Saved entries
···
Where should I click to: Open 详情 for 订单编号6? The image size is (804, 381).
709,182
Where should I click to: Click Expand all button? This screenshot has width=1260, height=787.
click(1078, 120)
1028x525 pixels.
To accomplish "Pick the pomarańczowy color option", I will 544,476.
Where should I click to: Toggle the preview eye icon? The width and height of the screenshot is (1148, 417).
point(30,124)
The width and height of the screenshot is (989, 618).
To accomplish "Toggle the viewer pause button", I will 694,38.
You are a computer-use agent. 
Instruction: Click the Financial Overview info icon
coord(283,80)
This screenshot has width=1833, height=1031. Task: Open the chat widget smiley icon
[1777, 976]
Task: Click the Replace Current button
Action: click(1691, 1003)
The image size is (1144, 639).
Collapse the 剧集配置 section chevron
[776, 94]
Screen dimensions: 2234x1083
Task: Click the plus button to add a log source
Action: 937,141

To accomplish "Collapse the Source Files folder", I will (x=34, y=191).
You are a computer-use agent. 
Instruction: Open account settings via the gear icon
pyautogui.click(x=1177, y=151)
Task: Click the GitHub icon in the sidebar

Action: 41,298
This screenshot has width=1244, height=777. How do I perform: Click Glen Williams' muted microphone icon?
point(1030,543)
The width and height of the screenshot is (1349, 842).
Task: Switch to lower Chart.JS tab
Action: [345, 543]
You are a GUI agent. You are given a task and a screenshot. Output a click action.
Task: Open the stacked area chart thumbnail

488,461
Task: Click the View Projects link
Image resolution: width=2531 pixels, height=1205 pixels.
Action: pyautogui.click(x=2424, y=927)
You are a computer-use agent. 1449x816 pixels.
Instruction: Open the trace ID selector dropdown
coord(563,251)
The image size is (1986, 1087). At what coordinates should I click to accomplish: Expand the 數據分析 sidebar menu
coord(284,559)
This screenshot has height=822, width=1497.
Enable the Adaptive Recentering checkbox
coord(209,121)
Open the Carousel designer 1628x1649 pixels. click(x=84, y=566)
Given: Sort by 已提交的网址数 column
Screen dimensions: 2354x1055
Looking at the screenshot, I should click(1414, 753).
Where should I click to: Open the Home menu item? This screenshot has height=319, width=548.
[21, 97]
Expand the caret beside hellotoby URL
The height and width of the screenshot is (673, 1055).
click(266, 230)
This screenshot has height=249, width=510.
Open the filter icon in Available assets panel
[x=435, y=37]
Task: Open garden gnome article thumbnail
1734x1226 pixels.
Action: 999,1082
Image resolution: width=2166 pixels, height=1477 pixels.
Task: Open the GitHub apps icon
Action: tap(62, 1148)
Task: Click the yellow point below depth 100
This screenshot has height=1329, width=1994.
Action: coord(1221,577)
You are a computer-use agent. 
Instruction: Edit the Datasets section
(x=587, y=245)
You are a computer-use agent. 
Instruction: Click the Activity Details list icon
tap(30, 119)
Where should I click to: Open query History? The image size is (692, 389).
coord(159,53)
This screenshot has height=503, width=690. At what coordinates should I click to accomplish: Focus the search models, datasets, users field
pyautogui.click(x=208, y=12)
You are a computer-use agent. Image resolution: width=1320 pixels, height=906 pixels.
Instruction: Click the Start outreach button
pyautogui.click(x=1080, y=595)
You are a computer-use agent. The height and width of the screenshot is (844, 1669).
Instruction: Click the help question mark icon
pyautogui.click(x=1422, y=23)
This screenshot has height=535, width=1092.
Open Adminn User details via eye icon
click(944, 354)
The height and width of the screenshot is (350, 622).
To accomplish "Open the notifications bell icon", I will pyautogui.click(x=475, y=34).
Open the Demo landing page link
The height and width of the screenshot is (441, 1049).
···
**The problem**
What lines in the data above carry "link"? Return them all.

**Task result**
Task: Click the View Projects link
Open the Demo landing page link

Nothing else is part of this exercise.